The prevention of the sunburns
Tan without sunburns is healthy and beneficial for the body, which is why you must avoid damaging the skin during exposure to the sun. To prevent burns, follow the tips below:
- Progressive exposure to the sun, the first day very little, and then increasingly more, but never between 10 a.m. and 4 p.m. Progressive exposure helps the skin become pigmented due to the secretion of melanin, so by pigmentation, the skin becomes more protected for sunburn.
- Avoiding drugs photosensitizing
- Avoid alcoholic beverages before and during exposure to the sun.
- The consumption of 2-3 carrots a few hours before the exposure to the sun. Carrots contain b-carotene, the substance that protects the skin against burns.
- Use protective creams with high protection factor.
- Wear clothes of natural materials (linen, silk, cotton) to cover a large area of the skin (trousers, long-sleeved blouses, hats) especially if you have to come out of the house during noon.
- Every time you step out of the water reapply protective skin.
How to treat sunburns
Treatment at home: This is indicated only in the case of less serious burns, those of first degree.
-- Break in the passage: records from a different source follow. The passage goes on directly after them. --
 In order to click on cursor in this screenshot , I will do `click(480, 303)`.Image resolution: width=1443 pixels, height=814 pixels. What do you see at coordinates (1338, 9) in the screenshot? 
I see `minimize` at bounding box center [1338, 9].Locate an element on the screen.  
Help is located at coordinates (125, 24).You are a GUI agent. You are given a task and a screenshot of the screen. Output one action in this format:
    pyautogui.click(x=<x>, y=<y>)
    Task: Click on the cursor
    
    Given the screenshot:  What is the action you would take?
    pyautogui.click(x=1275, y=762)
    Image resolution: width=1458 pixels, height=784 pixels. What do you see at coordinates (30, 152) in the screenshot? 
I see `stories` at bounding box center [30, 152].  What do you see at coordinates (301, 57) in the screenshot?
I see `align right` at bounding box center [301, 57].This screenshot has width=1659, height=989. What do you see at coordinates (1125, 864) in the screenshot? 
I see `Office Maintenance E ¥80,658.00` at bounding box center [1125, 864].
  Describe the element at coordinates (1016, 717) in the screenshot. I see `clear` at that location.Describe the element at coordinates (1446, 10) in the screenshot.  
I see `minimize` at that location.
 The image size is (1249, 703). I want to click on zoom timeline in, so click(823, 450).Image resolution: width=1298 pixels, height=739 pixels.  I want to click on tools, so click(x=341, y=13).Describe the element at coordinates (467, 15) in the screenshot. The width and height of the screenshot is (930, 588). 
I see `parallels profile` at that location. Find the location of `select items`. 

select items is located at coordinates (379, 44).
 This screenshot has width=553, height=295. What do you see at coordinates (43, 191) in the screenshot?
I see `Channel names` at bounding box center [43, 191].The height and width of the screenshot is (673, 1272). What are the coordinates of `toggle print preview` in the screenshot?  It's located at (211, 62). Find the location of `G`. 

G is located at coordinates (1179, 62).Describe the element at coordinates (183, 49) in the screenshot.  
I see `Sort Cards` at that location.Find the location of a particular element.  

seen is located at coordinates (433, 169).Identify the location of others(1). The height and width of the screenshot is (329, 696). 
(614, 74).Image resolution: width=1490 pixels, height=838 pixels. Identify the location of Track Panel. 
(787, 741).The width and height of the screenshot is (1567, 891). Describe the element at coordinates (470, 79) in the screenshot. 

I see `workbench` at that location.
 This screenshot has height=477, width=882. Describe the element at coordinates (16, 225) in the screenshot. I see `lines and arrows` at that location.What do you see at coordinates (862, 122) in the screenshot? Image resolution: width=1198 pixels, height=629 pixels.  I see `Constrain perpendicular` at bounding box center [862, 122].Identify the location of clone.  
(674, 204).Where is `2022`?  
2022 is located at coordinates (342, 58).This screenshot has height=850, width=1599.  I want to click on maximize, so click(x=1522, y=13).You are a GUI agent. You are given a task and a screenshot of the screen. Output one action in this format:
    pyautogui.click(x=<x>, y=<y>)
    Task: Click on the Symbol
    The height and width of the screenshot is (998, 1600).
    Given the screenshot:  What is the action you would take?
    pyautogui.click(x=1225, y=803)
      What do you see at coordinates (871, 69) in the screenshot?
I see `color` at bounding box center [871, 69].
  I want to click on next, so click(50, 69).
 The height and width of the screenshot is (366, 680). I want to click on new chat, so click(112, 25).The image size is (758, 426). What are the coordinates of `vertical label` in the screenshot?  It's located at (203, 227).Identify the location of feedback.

It is recommended to avoid further exposure to the sun (burns can worsen) and to consume adequate fluids (there is the risk of dehydration).
You can use a series of drugs that are designed to relieve pain, general state of fever and skin, such as:
- NSAIDs: ibuprofen, ketoprofen, Aspirin.
- Some sprays with cooling effect and which speed up the healing of burns, while also reducing edema (slight swelling). The treatments of burns higher than the first degree (there are areas with blisters, the areas with burns lose their skin, they get irritated or they get infected, etc.) require the submission of the emergency physician.
Herbal treatments for slight burns: Various treatments may prove to be useful in the case of light burns:
- Moistening the skin with cold milk or yogurt, with mint oil or levanter
- Compresses with chamomile, mint or levanter tea
- Dab the affected area with 70 degrees alcohol
- Mix juice from 3 lemons with two cups of cold water and buffer the affected area. The lemon will cool the burn, will act as a disinfectant and will help the regeneration of the skin.
- Dissolve medical bicarbonate in warm water and apply the solution on the skin. Stay with it applied half an hour, then rinse with warm water.
We wish you to have a tan as beautiful and healthy as you can!